Trying to fit the great thrust of creativity into assembly line time is in itself bound to lead to conflicts, dissatisfactions, and frustrations. If the proper creative and magical orientation is kept primarily in mind, other things will fall into place. You do not say to the creative self, “Now it is 7:30. People are at their assembly lines. I am at my desk: produce.”
Assembly line time does not really value time — only as time can be used for definite prescribed purposes. In that framework, to enjoy time becomes a weakness or a vice, and both of you to some extent have so considered time. With creative people strongly gifted, as in your cases, the natural person is very prominent, no matter what you do. It therefore strongly resents any basically meaningless constraints placed about its experience. It knows, for example, how to enjoy each day, how to collect creative insights from each and every encounter, how to enrich itself physically through household chores or other activities. It dislikes being told that it must work thus and so at command of unreasonable restraints.

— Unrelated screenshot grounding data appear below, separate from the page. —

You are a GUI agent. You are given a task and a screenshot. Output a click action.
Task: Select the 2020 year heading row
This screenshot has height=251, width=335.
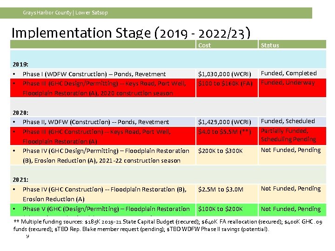[168, 107]
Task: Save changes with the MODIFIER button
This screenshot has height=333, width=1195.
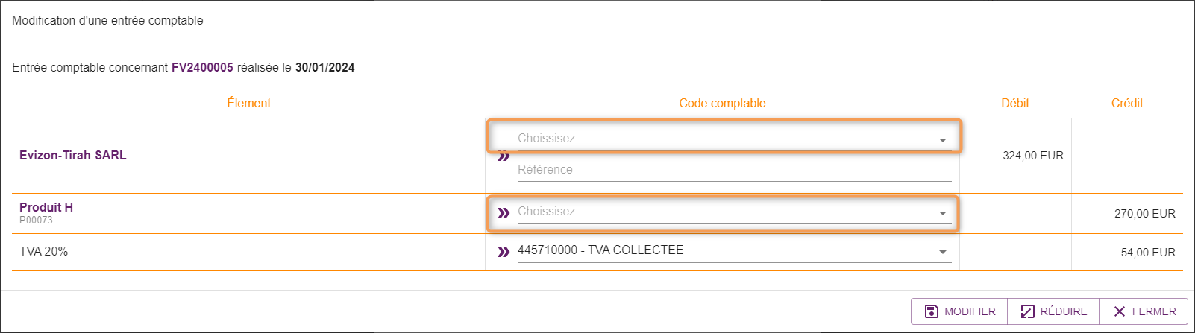Action: pos(959,311)
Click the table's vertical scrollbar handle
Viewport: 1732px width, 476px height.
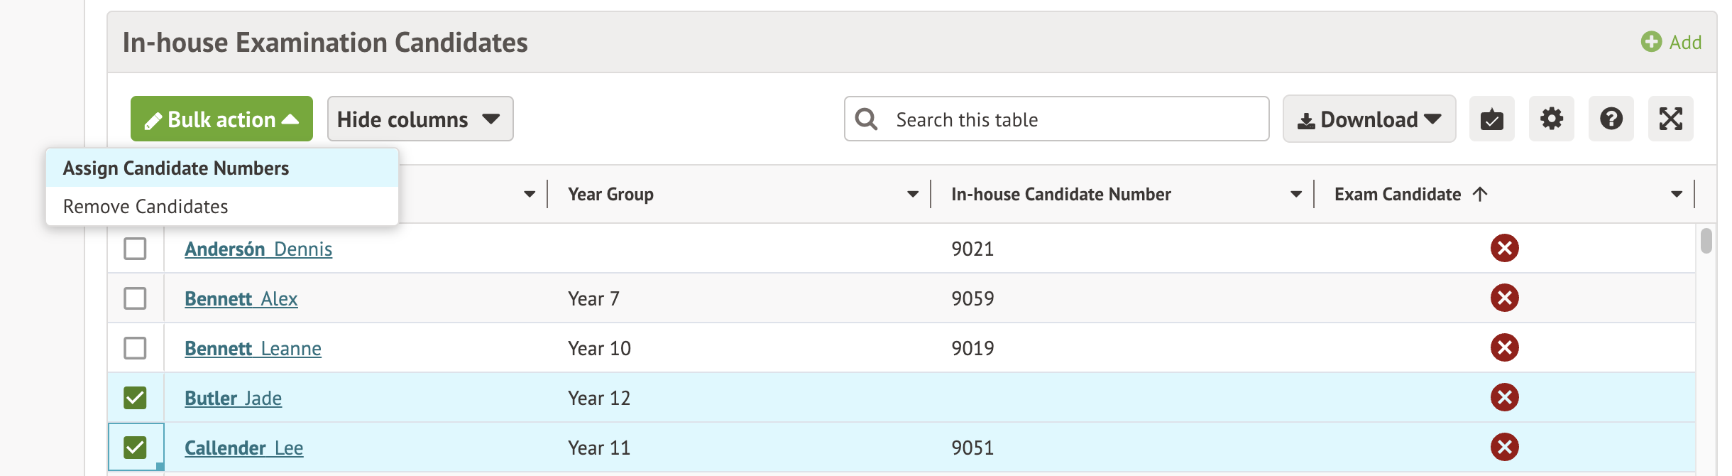click(1706, 241)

The natural person is anything but irrational. It gathers all of experience together and transforms it, so many of your problems have been caused by applying the wrong kind of orientation to your lives and activities.
I say wrong, meaning no moral judgment, but the application of one method to a pursuit that cannot be adequately expressed in such a fashion. The assembly-line time and the beliefs that go along with it have given you many benefits as a society, but it should not be forgotten that the entire framework was initially set up to cut down on impulses, creative thought, or any other activities that would lead to anything but the mindless repetition of one act after another.
In other words, that entire framework is meant to give you a standardized, mass-produced version of reality. None of its concepts can rationally be applied to creative endeavors. The orientation that gives you the creative achievement lies in the opposite direction.
Creativity itself has its own built-in discipline, the kind that, for example, in a dream can rummage through the days of the future to find precisely the data required to make a specific point.